Quite what Verdi’s true intentions for the work were is of course open to speculation. The work, originally entitled Gustavo III, based on the real-life historical assassination of King Gustav III at a Masked Ball in Sweden in 1792, was notoriously banned by the strict censorship laws of the period in revolutionary Risorgimento Italy, who were unhappy about the depiction of an assassination of a monarch, forcing Verdi to rewrite and rename the characters involved.

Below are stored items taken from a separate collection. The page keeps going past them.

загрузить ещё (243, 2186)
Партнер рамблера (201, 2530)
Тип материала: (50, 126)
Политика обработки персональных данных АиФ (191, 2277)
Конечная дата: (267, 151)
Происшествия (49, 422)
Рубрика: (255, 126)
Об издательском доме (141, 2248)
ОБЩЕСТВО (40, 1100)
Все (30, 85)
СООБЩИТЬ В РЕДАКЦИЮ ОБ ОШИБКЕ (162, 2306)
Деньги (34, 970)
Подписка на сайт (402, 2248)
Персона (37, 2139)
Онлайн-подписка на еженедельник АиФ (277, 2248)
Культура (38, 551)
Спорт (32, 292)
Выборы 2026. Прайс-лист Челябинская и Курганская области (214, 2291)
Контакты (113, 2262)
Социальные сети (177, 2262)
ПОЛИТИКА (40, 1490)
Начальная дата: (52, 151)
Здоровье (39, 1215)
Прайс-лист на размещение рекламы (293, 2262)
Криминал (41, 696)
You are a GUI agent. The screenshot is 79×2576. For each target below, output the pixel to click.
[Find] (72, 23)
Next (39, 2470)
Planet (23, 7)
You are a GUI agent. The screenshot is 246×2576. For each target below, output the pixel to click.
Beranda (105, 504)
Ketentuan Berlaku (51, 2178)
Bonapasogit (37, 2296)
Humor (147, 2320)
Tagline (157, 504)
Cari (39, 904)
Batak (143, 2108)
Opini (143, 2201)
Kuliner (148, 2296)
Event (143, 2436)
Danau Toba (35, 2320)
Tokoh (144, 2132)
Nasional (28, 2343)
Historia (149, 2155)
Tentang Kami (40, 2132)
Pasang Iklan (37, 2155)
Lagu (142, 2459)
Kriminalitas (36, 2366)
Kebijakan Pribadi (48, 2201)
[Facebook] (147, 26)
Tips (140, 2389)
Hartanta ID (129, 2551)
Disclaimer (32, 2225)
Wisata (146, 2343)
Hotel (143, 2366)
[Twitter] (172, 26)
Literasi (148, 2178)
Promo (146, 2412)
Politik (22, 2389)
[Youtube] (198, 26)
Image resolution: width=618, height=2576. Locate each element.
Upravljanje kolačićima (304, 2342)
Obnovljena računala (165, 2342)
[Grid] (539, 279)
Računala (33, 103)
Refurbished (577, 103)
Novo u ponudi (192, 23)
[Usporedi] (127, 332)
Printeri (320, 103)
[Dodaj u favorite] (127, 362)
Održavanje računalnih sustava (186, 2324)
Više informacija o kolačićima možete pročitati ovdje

Even then, the changes applied to the new version, called Una Vendetta in Dominò, weren’t enough to appease the censors in Naples, so a furious Verdi took the work to Rome where it was first performed with the setting changed to Boston in North America as Un Ballo in Maschera in 1859. The work is now performed, as it is here at the Met, in its original Swedish setting, but clearly Verdi was forced or felt the need to make compromises to the work in order to avoid censorship even in Rome.

None of this however is likely to have had much of an impact on Verdi’s choices for the musical scoring of the piece and, seeking to show off his range and work with musical arrangements and arias more along the lines of La Traviata than the more through compositional style that he was gradually moving towards, Un Ballo in Maschera consequently has some of the composer’s most beautiful melodies, striking arrangements and dramatic situations. Every dramatic situation is pushed to its emotional limits - whether it’s the love of Gustavo for Amelia, the wife of his secretary, the friendship of Gustavo and Renato which is to fall apart on the discovery of the affair, or the hatred felt by the king’s adversaries - all of it is characterised by Verdi with an extravagance of passion.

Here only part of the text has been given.